FIGURE 5-22 (see Color Plate)

A, Paraprotein abnormalities as a cause of nephrotic syndrome. This table compares the characteristics of various paraproteinemias. Paraproteins are abnormal immunoglobulins or abnormal immunoglobulin fragments produced by B lymphocytes. They are monoclonal, appear in the serum or urine (or both), and cause renal damage by several different mechanisms. Paraproteinemias comprise a group of disorders characterized by overproduction of different paraproteins.

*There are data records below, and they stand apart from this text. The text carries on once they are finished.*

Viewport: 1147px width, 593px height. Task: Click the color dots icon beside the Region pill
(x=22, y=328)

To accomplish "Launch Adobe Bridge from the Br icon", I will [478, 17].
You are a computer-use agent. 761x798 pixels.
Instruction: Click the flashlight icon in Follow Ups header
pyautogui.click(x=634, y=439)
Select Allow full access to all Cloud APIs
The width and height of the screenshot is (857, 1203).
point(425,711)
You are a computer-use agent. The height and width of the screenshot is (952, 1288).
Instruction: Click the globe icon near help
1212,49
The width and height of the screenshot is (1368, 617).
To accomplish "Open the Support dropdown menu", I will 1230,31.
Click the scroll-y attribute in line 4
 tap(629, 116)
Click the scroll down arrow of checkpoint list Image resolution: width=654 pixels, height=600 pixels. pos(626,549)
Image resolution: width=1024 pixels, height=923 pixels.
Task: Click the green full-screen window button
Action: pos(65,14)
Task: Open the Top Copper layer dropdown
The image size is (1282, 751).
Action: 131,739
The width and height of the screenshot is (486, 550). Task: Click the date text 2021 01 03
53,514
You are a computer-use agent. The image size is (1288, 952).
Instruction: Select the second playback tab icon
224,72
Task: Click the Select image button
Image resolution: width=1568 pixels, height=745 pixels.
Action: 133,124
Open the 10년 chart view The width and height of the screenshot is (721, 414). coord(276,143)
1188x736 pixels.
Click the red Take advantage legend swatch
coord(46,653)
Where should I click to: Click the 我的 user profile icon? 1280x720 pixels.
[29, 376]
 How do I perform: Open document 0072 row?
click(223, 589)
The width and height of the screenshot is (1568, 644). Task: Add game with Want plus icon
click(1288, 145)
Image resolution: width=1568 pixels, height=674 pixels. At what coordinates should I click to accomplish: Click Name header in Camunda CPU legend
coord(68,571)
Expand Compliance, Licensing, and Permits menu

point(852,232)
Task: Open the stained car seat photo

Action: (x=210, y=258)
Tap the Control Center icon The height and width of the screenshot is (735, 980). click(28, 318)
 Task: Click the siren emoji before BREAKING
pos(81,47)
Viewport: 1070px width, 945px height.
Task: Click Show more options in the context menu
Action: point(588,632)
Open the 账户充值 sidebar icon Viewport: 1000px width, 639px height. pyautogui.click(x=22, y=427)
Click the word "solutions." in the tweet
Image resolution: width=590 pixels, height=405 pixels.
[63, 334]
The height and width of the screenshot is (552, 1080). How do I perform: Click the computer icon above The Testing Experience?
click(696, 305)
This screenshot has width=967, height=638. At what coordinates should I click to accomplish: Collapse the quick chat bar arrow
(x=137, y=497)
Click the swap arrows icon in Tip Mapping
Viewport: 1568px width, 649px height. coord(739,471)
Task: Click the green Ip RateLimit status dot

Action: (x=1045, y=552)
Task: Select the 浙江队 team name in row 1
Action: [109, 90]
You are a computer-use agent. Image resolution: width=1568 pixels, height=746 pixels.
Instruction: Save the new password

Multiple myeloma is a common type of paraproteinemia. The overproduction of immunoglobulins or light chains, or both, causes renal toxicity, directly affecting the tubular cells or forming casts after precipitation in the tubular lumen. The light chains may be transformed into amyloid fibrils and deposited in various tissues, including the kidney. Amyloidosis is diagnosed by performing a biopsy of the involved organ and staining the tissue with Congo red stain. On occasion, the light chains do not form fibrils but are deposited as granules along the basement membrane of blood vessels and glomeruli. Kappa chains often behave in this manner. This entity is called light-chain deposition disease [6] (panel B).

Paraproteins composed of IgM are noted in Waldenstrom's macroglobulinemia. Renal dysfunction is uncommon in this condition [49]. Hyperviscosity is present. On rare occasions, thrombi composed of IgM may be noted in the glomeruli of these patients.

In the most common form of paraproteinemia, monoclonal protein is detected in the serum of an otherwise healthy person. This condition is referred to as monoclonal gammopathy of unknown significance (MGUS) and may on occasion progress to multiple myeloma or amyloidosis [50].

B, Light-chain deposition disease (LCDD) in a patient with multiple myeloma. A light microscopic study of a renal biopsy specimen from a 65-year-old man with recently diagnosed multiple myeloma who was found to have an elevated serum creatinine concentration (2.6 mg/dL) and proteinuria of 3 g/d. Note the nodular mesangial lesions, capillary wall thickening, and hypercellularity resembling diabetic nodular glomerulosclerosis. Immunofluorescence staining was positive for kappa light chains but negative for lambda light chains.